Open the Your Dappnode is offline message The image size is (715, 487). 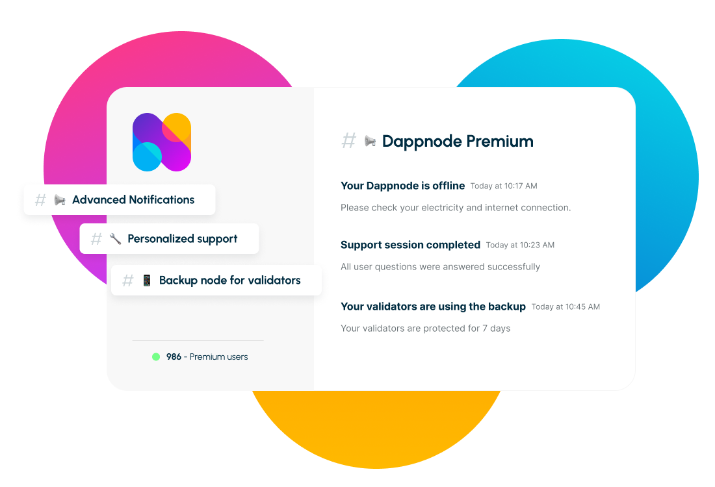click(403, 186)
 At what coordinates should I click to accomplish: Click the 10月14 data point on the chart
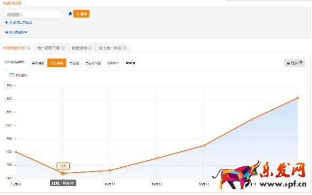tap(251, 120)
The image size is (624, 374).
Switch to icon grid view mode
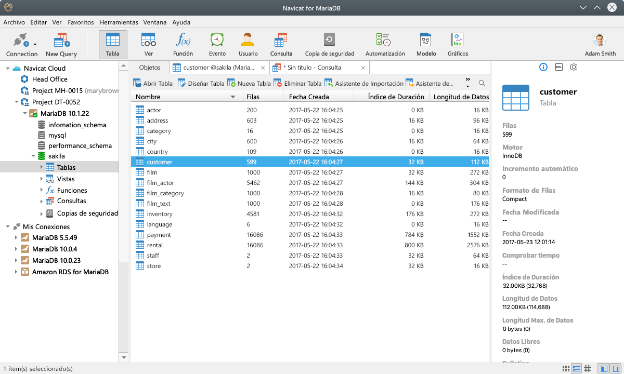coord(566,368)
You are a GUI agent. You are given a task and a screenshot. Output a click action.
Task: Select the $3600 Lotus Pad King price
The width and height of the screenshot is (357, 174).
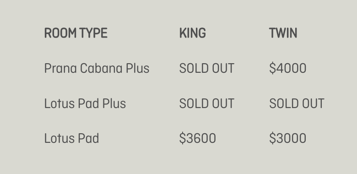[x=198, y=138]
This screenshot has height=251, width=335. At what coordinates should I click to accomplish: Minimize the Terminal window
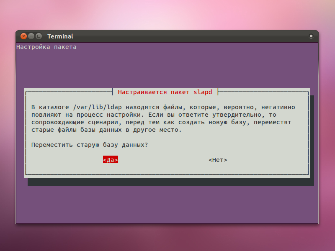click(x=31, y=36)
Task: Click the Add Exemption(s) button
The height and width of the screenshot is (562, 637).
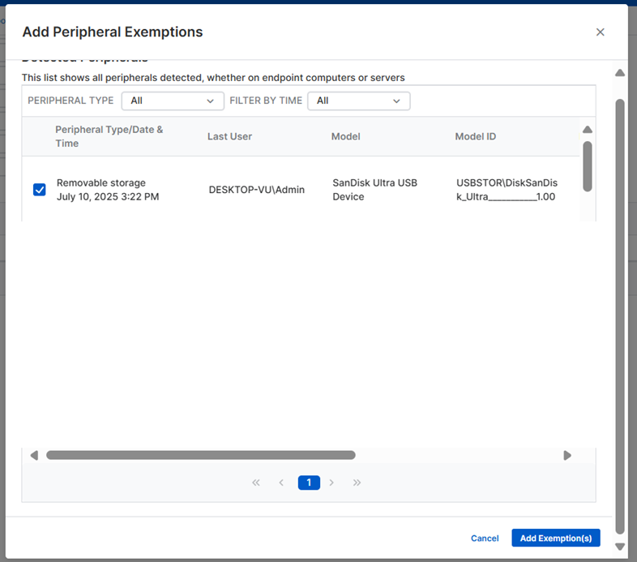Action: coord(555,538)
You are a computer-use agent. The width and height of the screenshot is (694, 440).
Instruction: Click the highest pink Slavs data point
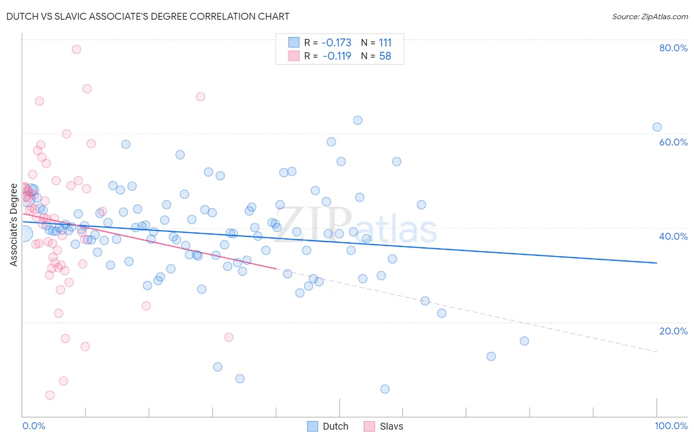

================

EXERCISE PROMPT - Where the line containing "You are a GUI" appears, begin writing out the lines exactly, and continue through the end of the material above, omitting pictures.

TASK RESULT -
You are a GUI agent. You are given a task and a screenshot. Output a click action.
Task: Select the $3600 Lotus Pad King price
The width and height of the screenshot is (357, 174).
[x=198, y=138]
This screenshot has height=251, width=335. At what coordinates should I click to accomplish: Minimize the Terminal window
click(x=31, y=36)
Task: Click the Add Exemption(s) button
The height and width of the screenshot is (562, 637).
Action: coord(555,538)
You are a computer-use agent. The width and height of the screenshot is (694, 440).
Instruction: Click the highest pink Slavs data point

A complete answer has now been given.